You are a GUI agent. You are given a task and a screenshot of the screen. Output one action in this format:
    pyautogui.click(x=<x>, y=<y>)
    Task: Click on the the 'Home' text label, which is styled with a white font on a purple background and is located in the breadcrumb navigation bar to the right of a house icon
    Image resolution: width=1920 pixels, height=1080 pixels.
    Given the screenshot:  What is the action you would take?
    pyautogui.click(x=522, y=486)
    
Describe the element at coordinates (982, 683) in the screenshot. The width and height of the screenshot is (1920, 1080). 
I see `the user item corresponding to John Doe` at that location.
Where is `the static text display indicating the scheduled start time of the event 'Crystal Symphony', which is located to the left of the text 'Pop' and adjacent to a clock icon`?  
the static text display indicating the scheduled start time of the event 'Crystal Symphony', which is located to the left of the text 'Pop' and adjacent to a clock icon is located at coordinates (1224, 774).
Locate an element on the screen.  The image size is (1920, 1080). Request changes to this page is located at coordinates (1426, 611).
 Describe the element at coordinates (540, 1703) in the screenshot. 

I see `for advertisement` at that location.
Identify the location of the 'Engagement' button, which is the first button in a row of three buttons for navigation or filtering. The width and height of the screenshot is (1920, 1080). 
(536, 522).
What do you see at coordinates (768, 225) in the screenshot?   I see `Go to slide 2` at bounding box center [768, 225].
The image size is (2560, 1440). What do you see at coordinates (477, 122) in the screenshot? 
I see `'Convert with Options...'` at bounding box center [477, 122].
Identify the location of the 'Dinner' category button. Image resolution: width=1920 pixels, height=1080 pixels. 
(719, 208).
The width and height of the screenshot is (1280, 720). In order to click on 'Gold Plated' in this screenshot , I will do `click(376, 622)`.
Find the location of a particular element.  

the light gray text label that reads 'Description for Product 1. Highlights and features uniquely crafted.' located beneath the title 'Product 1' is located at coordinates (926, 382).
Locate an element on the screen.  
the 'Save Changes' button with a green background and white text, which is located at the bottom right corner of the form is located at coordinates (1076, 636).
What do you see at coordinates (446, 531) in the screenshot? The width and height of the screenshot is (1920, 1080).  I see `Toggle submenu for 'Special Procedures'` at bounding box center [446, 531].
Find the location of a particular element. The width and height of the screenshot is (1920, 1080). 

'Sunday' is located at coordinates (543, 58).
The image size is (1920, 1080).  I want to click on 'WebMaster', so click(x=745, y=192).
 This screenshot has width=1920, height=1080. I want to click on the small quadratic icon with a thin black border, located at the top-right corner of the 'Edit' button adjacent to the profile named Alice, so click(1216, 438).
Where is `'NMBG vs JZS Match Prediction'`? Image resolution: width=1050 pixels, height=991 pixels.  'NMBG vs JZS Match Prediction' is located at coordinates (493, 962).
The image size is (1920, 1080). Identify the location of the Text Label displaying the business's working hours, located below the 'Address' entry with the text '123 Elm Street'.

-.-.-

Your goal | Copy out everything from the line containing "What do you see at coordinates (768, 225)" down to the line containing "coordinates (493, 962).", including both of those lines.

Complete output |
What do you see at coordinates (768, 225) in the screenshot?   I see `Go to slide 2` at bounding box center [768, 225].
The image size is (2560, 1440). What do you see at coordinates (477, 122) in the screenshot? 
I see `'Convert with Options...'` at bounding box center [477, 122].
Identify the location of the 'Dinner' category button. Image resolution: width=1920 pixels, height=1080 pixels. 
(719, 208).
The width and height of the screenshot is (1280, 720). In order to click on 'Gold Plated' in this screenshot , I will do `click(376, 622)`.
Find the location of a particular element.  

the light gray text label that reads 'Description for Product 1. Highlights and features uniquely crafted.' located beneath the title 'Product 1' is located at coordinates (926, 382).
Locate an element on the screen.  
the 'Save Changes' button with a green background and white text, which is located at the bottom right corner of the form is located at coordinates (1076, 636).
What do you see at coordinates (446, 531) in the screenshot? The width and height of the screenshot is (1920, 1080).  I see `Toggle submenu for 'Special Procedures'` at bounding box center [446, 531].
Find the location of a particular element. The width and height of the screenshot is (1920, 1080). 

'Sunday' is located at coordinates (543, 58).
The image size is (1920, 1080).  I want to click on 'WebMaster', so click(x=745, y=192).
 This screenshot has width=1920, height=1080. I want to click on the small quadratic icon with a thin black border, located at the top-right corner of the 'Edit' button adjacent to the profile named Alice, so click(1216, 438).
Where is `'NMBG vs JZS Match Prediction'`? Image resolution: width=1050 pixels, height=991 pixels.  'NMBG vs JZS Match Prediction' is located at coordinates (493, 962).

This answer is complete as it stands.